Below are the records. List every line holding the word "Expand".

(Saved entries)
[Start of Attachment]

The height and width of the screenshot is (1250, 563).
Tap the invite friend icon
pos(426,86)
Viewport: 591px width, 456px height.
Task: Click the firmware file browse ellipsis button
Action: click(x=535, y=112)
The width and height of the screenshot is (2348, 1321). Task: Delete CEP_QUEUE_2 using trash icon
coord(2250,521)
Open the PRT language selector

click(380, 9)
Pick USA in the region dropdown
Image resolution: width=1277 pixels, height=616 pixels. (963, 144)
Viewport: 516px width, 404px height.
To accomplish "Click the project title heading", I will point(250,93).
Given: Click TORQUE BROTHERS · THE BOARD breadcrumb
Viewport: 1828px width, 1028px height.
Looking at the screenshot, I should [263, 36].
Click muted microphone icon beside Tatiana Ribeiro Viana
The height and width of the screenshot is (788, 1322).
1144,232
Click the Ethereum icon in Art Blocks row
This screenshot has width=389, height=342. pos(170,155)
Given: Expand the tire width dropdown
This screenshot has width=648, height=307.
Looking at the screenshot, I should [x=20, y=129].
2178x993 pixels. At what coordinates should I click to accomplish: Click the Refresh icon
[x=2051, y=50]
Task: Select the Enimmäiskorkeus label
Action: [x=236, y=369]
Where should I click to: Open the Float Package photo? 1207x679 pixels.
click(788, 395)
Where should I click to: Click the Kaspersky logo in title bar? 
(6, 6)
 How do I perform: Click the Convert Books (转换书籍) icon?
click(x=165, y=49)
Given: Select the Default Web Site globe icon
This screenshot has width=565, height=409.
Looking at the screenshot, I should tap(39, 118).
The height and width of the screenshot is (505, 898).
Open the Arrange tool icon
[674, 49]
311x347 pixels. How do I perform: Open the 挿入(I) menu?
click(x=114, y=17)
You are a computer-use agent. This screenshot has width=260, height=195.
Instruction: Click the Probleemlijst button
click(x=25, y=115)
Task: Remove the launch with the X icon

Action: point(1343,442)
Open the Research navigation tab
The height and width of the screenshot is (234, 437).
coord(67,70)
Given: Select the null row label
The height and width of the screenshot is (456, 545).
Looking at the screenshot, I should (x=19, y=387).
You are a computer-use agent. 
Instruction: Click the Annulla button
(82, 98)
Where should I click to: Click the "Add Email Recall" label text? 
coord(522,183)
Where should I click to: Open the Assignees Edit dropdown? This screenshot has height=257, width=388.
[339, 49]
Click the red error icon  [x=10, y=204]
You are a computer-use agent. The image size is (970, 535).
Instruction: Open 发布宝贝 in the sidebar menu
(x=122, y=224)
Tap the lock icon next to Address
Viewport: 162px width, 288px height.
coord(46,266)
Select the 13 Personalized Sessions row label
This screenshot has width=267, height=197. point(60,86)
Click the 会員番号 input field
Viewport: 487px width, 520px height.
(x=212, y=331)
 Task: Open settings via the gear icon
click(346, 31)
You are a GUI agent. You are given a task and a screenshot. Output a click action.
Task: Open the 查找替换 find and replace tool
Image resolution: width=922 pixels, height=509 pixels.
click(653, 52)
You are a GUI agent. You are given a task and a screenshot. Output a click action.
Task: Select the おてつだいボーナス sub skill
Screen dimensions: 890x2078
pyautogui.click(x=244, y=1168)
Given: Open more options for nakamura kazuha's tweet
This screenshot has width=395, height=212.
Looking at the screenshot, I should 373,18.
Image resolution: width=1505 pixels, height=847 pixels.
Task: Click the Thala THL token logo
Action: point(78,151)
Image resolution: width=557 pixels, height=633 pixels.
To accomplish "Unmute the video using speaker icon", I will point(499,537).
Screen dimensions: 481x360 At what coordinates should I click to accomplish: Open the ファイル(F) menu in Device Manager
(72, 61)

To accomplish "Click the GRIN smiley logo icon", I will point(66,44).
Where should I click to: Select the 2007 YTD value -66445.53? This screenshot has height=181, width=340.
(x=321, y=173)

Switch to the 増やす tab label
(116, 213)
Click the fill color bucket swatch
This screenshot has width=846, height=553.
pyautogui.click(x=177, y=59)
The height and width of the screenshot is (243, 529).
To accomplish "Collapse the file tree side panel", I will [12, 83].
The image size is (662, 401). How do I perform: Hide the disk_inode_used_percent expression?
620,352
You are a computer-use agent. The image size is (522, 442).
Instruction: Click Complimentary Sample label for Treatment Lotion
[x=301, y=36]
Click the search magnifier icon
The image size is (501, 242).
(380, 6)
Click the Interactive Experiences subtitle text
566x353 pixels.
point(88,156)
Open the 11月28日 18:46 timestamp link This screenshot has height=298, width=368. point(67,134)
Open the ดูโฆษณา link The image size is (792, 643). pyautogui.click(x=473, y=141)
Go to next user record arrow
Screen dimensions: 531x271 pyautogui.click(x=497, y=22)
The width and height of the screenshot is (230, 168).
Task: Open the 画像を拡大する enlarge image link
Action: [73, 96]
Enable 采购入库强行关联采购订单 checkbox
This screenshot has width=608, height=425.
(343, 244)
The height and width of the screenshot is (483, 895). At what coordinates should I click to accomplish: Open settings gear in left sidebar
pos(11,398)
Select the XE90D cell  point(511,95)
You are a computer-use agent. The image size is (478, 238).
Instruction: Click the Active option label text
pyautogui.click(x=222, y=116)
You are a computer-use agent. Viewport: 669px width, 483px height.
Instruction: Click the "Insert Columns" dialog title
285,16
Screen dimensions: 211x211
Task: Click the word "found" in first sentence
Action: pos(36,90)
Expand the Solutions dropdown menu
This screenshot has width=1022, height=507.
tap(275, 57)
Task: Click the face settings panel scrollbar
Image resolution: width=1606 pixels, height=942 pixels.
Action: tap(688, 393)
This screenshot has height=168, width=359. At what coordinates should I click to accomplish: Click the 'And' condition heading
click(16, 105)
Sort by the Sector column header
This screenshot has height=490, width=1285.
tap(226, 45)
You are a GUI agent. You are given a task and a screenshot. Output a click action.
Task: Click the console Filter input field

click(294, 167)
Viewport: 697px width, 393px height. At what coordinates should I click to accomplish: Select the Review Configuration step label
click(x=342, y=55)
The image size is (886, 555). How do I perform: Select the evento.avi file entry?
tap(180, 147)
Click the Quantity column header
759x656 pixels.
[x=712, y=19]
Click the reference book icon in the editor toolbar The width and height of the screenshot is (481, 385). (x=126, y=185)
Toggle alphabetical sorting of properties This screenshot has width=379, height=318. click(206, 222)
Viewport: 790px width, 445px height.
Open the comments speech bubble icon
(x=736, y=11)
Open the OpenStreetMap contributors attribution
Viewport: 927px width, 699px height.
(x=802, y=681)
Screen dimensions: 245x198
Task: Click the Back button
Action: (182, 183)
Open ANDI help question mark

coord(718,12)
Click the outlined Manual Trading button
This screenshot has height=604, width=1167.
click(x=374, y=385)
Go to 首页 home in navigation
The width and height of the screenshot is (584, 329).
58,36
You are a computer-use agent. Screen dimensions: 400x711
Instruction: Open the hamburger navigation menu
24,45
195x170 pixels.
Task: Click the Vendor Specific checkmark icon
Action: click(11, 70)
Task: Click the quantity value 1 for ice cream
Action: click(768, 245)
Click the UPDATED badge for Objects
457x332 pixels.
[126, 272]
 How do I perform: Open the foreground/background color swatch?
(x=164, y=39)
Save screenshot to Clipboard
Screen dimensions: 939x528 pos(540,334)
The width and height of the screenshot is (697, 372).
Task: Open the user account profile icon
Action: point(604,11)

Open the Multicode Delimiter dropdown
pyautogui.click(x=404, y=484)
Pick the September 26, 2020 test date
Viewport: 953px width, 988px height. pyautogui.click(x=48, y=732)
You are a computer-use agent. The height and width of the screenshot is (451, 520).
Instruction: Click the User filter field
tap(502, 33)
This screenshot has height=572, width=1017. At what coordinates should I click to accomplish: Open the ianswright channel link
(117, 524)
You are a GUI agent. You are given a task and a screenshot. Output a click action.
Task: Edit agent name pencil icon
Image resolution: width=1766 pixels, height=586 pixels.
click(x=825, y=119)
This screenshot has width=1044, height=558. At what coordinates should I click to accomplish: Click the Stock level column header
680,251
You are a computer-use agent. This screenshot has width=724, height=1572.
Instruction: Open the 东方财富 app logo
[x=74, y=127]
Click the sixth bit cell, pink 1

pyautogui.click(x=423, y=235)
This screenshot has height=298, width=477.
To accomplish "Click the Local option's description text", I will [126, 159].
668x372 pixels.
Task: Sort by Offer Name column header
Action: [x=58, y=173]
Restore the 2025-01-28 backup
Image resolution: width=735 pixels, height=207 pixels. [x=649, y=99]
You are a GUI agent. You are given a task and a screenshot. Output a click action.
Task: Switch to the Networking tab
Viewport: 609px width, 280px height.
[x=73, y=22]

[End of Attachment]

* _Answer_
Given: Expand the tire width dropdown
Expand the Solutions dropdown menu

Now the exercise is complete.